Big email providers use very complex spam filtering methods. Solutions used by Google require distributed real-time processing, access to to plain text of all messages. Their work is closely followed by spammers in an arms race, while it’s not usable for small servers and both sides benefit from reducing user’s privacy. In this article I describe how spam filtering works on my personal server: a solution optimized for low administration effort and not using message content. It involves using only existing known free software packages without much extra configuration beyond what’s needed to have a working mail server.
Email spam that I receive comes from three main sources: zombie computers in botnets, hijacked accounts and Polish businesses. Zombies are easy to block, since they do not comply with mail standards in easily detectable ways. Hijacked accounts are now rare (partially due to the hard work of Google explained in the linked mail; it would be easier if the two Yahoo users who don’t spam moved to other providers).
Spam from Polish companies is my main issue, since they use properly configured servers and their own IP addresses. There is a law that allows sending uninformative spam to everyone, while informative spam can be sent only to companies. They do not check if the recipient has a company.

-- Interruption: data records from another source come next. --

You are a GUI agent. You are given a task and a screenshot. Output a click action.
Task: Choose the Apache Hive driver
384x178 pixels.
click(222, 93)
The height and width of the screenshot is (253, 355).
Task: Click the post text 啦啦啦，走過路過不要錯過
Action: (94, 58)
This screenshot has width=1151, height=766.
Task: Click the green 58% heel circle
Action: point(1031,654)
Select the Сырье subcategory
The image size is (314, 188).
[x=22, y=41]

I use the following methods to filter these kinds of spam on my server using Postfix MTA:
- It filters much zombie spam by adding a several second delay and checking if the client waits before sending data and doing several other protocol correctness checks.
- Sender Policy Framework
- Since zombie spammers do not use their own domains (these would be blacklisted by Google), they use fake sender domains which are often real. SPF records specify which servers are authorized to send mails for that domain, so zombie spam using it is blocked. Not enough domains use it. SPF would block some good mails if I used email forwarders without SRS, I don’t, since I have no use for forwarders. (The SPF validator implementation that I use is pypolicyd-spf.)
- It greylists all mail not from known trusted servers that haven’t successfully delivered a mail recently; i.e. it returns a temporary error code and allows the mail to be sent again after several minutes (proper servers do this; email servers work well without 100% uptime). This leads to delays when getting mails from new servers, annoying for registration emails from shops. It blocks nearly all remaining zombie spam.
- static IP address blacklist
- For professional Polish spam businesses. For one provider, I have to blacklist entire IP ranges. This solution wouldn’t work for a server with more users.
I don’t use these common methods:
- checking reverse DNS records: it fails on real servers and would block much self-hosted servers
- using external RBLs: they are bad and block self-hosted mail
- DKIM: I don’t find enough value in it to find how to configure it; I think it might be useful for more complex filtering that uses multiple factors to decide if a message is spam and if the provider can motivate administrators of other servers to configure extra things (Google can)
- checking message content: it’s complex, has false positives, causes an arms race, needs access to message’s plain text content (preventing end-to-end security or delegating spam filtering to the client); if manual filtering of probable spam messages is needed, the method is at most as good as not doing any filtering.
I tried using ‘unsubscribe’ links in professional spam. They don’t work: they often fail (with e.g. page not found errors), are missing, or are mail addresses (I don’t mail spammers). If they work, they affect only some mails from the provider (only the mail that link was from?): they still send other mails. The IP address blacklist is more effective. I haven’t tried contacting server providers of spam businesses using VPSes or dedicated servers with terms of service prohibiting spam. I don’t know if they have a saner definition of spam than the law.
I would like it if all spammers moved to sending only OpenPGP-encrypted mails (they can easily get my public key from a public keyserver or from my Web site): it wouldn’t affect my spam filtering and it would increase their resource usage.
In this week, I received 11 spam messages (not counting ones from mailing lists), 5 are in English, probably from zombies, 6 are from real Polish businesses with IP addresses that I haven’t blacklisted yet. I don’t count how many were blocked. I consider this good enough to not research better spam filtering methods now.
I don’t offer a solution to the problem of spam: it’s difficult, has economic, legal, technical and educational aspects; what I use is sufficient for my needs and has no problems with securing message texts. I do not know how spam filtering would work if all users moved to their own servers, maybe some post-email protocols with proof-of-work schemes would solve these issues while not supporting sending emails from phones to Google servers.